To configure these same values with environment variables, upper-case the path and replace all dots with underscores, for example:

LOG_JSON=true \
TMDB_API_KEY=my-api-key \
HTTP_SERVER_CORS_ALLOWED_ORIGINS=https://example1.com,https://example2.com \
  bitmagnet config show

Configuration precedence

In order of precedence, configuration values will be read from:

  • Environment variables
  • config.yml in the current working directory
  • config.yml in the XDG-compliant config location for the current user (for example on MacOS this is ~/Library/Application Support/bitmagnet/config.yml)
  • Default values

Environment variables can be used to configure simple scalar types (strings, numbers, booleans) and slice types (arrays). For more complex configuration types such as maps you’ll have to use YAML configuration. bitmagnet will exit with an error if it’s unable to parse a provided configuration value.

VPN configuration

It’s recommended that you run bitmagnet behind a VPN. If you’re using Docker then gluetun is a good solution for this, although the networking settings can be tricky. The example docker-compose file demonstrates this.

Obtaining a TMDB API Key

bitmagnet uses the TMDB API to fetch metadata for movies and TV shows. By default you’ll be sharing an API key with other users. If you’re using this app and its content classifier heavily then you’ll need to get a personal TMDB API key. Until you do this you’ll see a warning message in the logs on startup, and you’ll be limited to 1 TMDB API request per second. This is just about enough for running the DHT crawler, but if you’re importing and classifying a lot of content this will be a major bottleneck. If many people are using this app with the default API key then that could add up to many requests per second, so please get your own API key if you are using this app more than casually!
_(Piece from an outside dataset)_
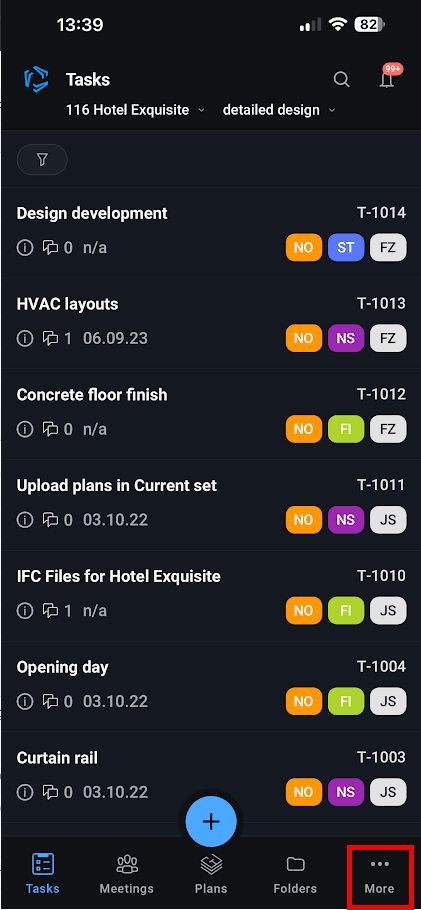This screenshot has width=421, height=910.
Task: Switch to the Meetings tab
Action: tap(127, 874)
Obtaining an API key is free and relatively easy, but you’ll have to register for a TMDB account, provide them with some personal information such as contact details, a website URL (such as your GitHub account or social media profile) and a short description of your use case (tip: this app provides “A content classifier that identifies movies and TV shows based on filenames”). Once you’ve filled in the request form, approval should be instant.

Synology have provided a full tutorial on obtaining a TMDB API key.

Once you’ve obtained your API key you’ll need to configure the tmdb.api_key value. Your rate limit will then default to 20 requests per second, which is well within TMDB’s stated fair usage limit.

The TMDB API integration can be disabled altogether by setting tmdb.enabled to false.